Matrix Completion and Recommender Systems

Ever since Netflix introduced the world to the Netflix Prize, Recommendation Systems have been a hot research topic in Machine Learning Community. What BellKor and Pragmatic Chaos achieved in their winning algorithm for the Netflix prize was an impressive feat. But ever since then, a lot of people are following some of the techniques they presented, especially the "SVD-based" recommendation System. The procedures they presented are straight-forward to implement, and there are scalable implementations available in Apache Mahout which really only implements a highly simplified correlation-based Recommendation System. And Mahout seems to be a popular choice among a lot of Web applications.

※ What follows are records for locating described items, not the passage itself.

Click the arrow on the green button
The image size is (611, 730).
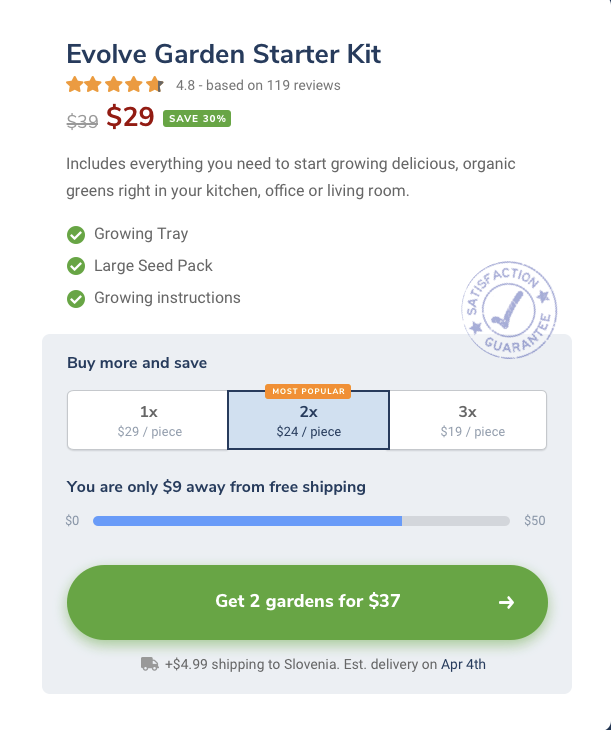tap(506, 602)
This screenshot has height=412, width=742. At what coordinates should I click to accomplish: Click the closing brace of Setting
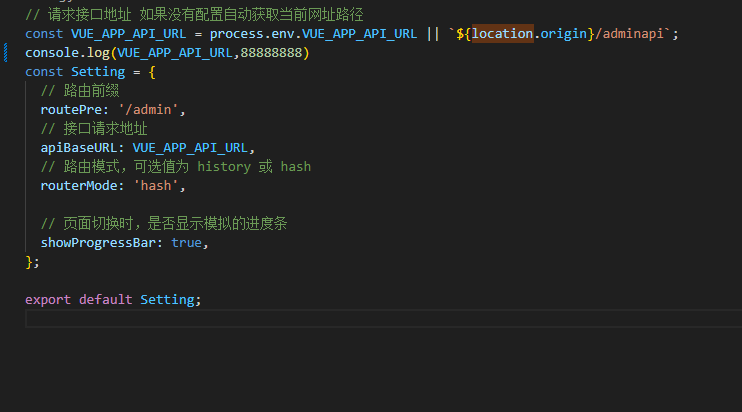[29, 262]

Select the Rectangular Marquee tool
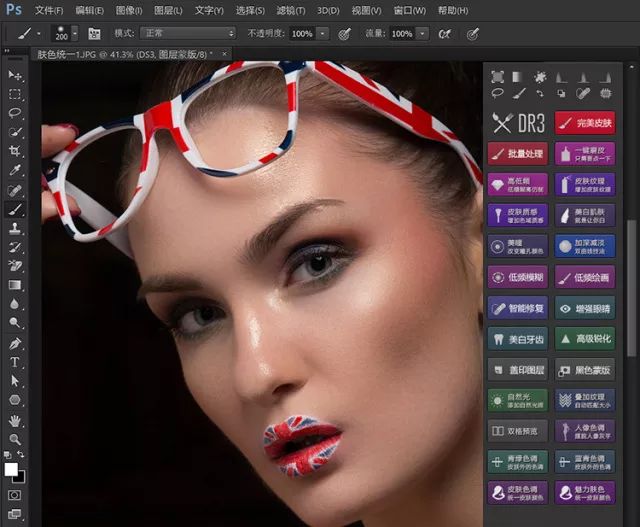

These techniques however have a lot of limitations, first of all, what Bell-Kor and Pragmatic Chaos presented in their SVD based recommendation system was actually a hidden factors model in which they solved a series of linear regression problems to determine the hidden factors (the alternating least-squares method). Anyone remotely familiar with regression based techniques, knows that the output variable needs to be a numerical variable. Although this method works fine for places where we only have numerical numbers available in data (Netflix ratings) but a lot of times we only have access to categorical variables (e.g which item the user browsed over, purchased etc.) . A lot of time, we have mixed variables; both categorical and numerical. In these situations, the techniques currently prevalent in industry simply cannot be applied.
What I developed here at Change.org is a true mixed variable recommendation system. We have tons of categorical and numerical features. Recommendation System is simply a marketable name for Statistical Matrix Completion Procedures. You impose a statistical observation model and then learn the parameters of the models using Convex Optimization. The result is a neat Matrix Completion Algorithm which is tremendously useful because of the flexibility it provides in the data it can handle. More on this later as it develops !!